Document section >>
Meeting date: 31 May 2023

Jackson Carlaw

The second of the three new petitions that we are considering this morning is PE2014, on reverting to the appeals system used in 2022 for Scottish Qualifications Authority exams. The petition, which was lodged by Elliott Hepburn on behalf of Moffat academy students, calls on the Scottish Government to implement a revised SQA appeals process that takes into account evidence of pupils’ academic performance throughout the year, particularly prelim results.

The SPICe briefing states that the Scottish Government intends to replace the SQA and that it is expected that a bill will be introduced later this year for that purpose. The briefing outlines the appeals system used in 2022 and notes that the SQA described the 2022 appeals process as “an emergency response” to the Covid-19 disruption.

The SQA conducted a review of the certification and appeals processes, which included a consultation with learners, teachers, parents and others. The review found several issues, including increased workload for teachers and perceptions of unfairness in the process. All MSPs have probably received representations in relation to that.

Views on the approach for the 2023 appeals were mixed. The SQA appeals process for 2023 will involve a marking review by a senior marker that will focus on the correctness and consistency of the initial marking, and it will no longer consider alternative assessment evidence. The process is free, and individuals can appeal directly to the SQA.

Data section >>
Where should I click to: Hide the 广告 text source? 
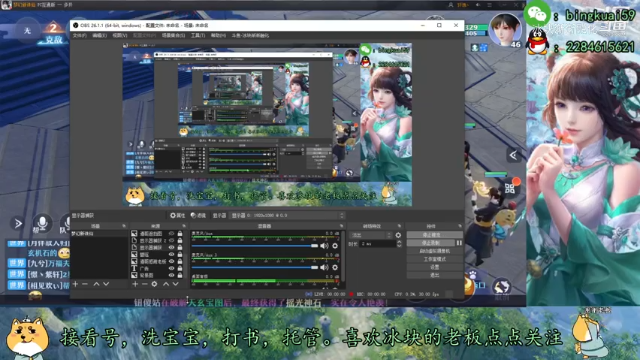click(x=171, y=269)
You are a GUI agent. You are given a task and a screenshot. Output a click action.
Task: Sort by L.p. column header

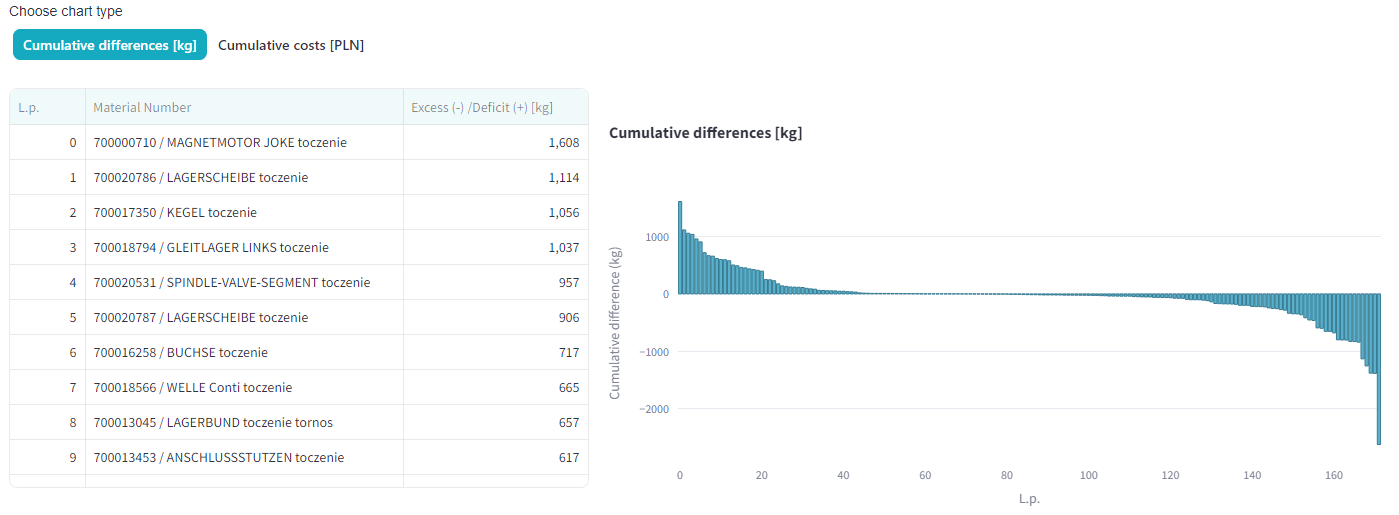(x=47, y=107)
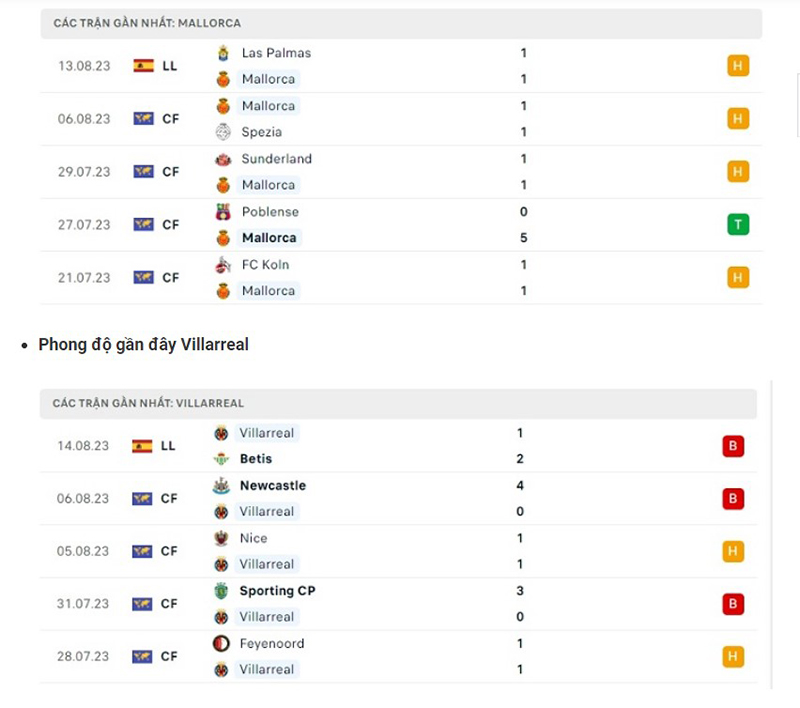Image resolution: width=800 pixels, height=708 pixels.
Task: Click the Poblense team crest icon
Action: click(x=223, y=212)
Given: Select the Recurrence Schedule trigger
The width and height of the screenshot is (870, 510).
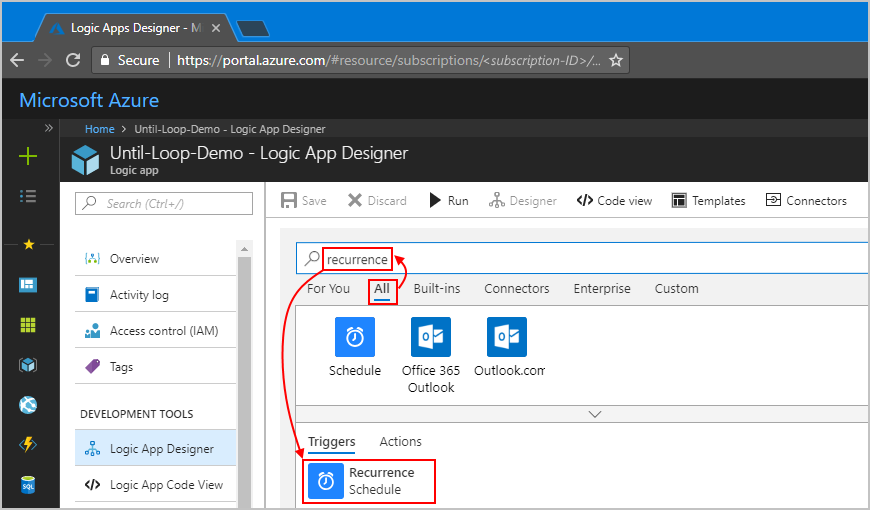Looking at the screenshot, I should [x=371, y=481].
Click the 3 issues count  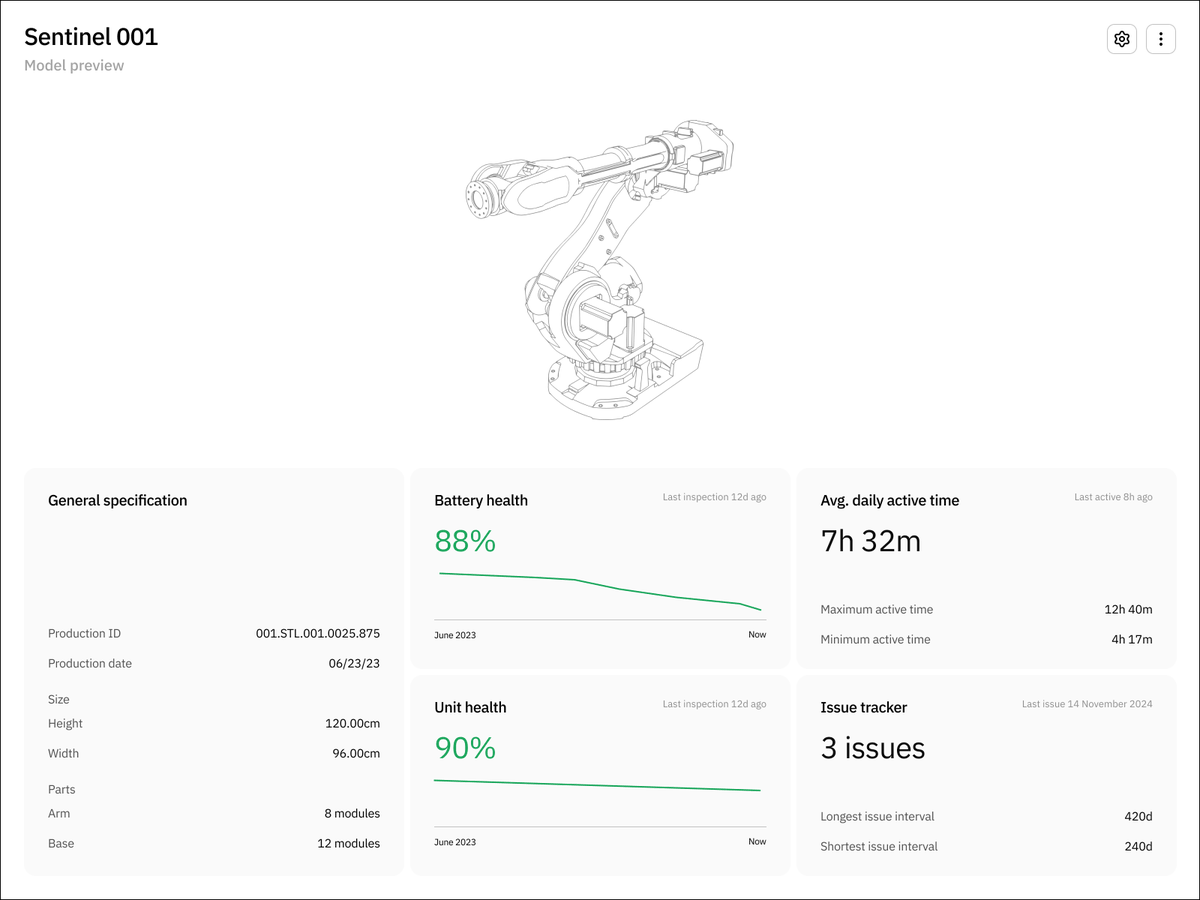pyautogui.click(x=873, y=748)
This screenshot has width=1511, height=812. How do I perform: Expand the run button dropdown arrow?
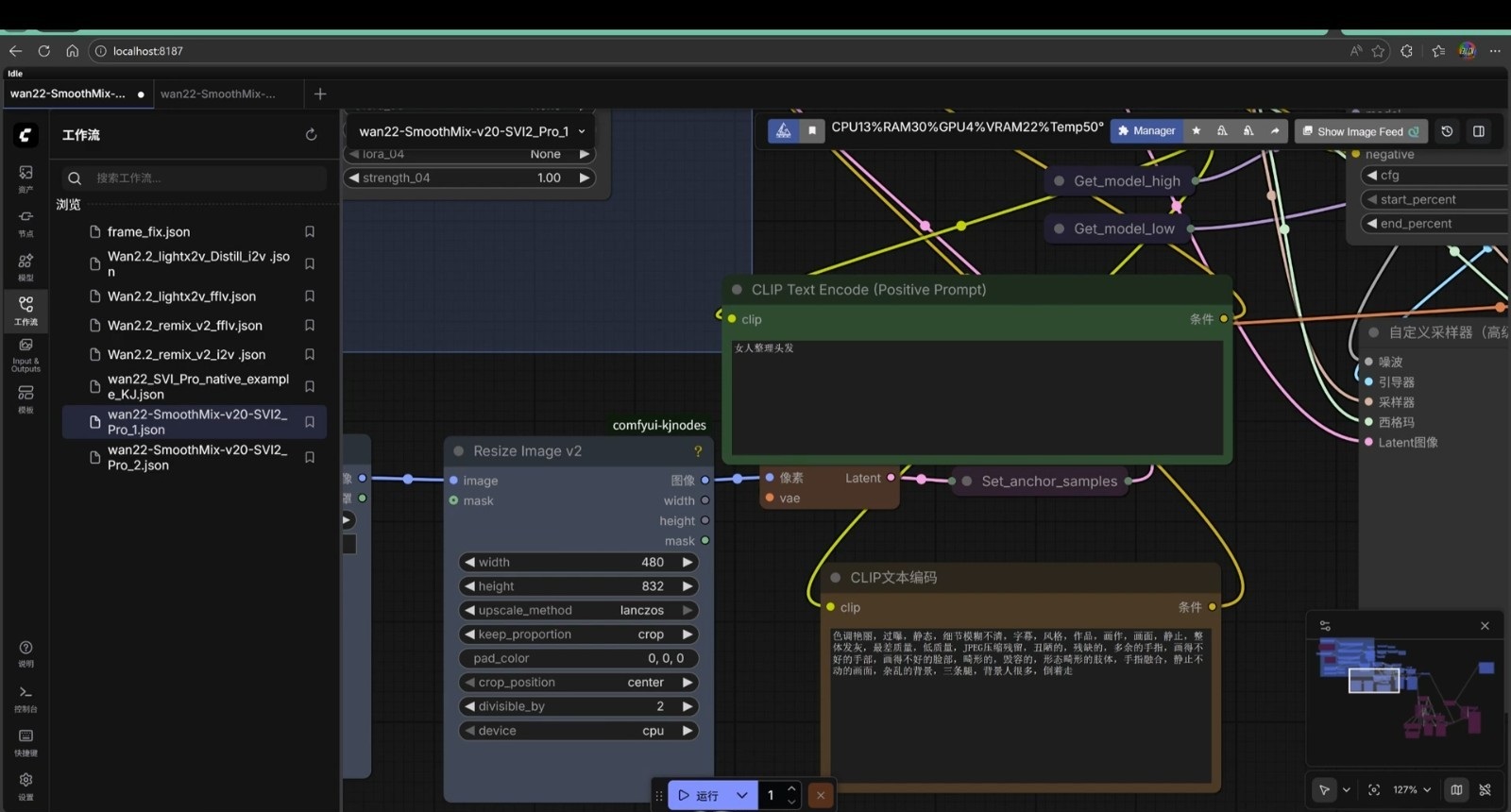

Work to complete >>
**A.** In the transcript, copy everything from "Meeting date: 31" down to "particularly prelim results." without changing a word.
**B.** According to the transcript, why is a bill expected to be introduced later this year?
**C.** Answer these questions from the transcript:
(i) Who lodged petition PE2014, and on whose behalf?
(ii) Who will carry out the marking review in the 2023 SQA appeals process?
(iii) What two issues does the transcript name among those the SQA review found?

Answers >>
**A.**
Meeting date: 31 May 2023

Jackson Carlaw

The second of the three new petitions that we are considering this morning is PE2014, on reverting to the appeals system used in 2022 for Scottish Qualifications Authority exams. The petition, which was lodged by Elliott Hepburn on behalf of Moffat academy students, calls on the Scottish Government to implement a revised SQA appeals process that takes into account evidence of pupils’ academic performance throughout the year, particularly prelim results.

**B.** A bill is expected because the Scottish Government intends to replace the SQA. The SPICe briefing says the bill will be introduced for that purpose.

**C.**
(i) Elliott Hepburn lodged it on behalf of Moffat academy students.
(ii) A senior marker will carry out the review.
(iii) It names increased workload for teachers and perceptions of unfairness in the process.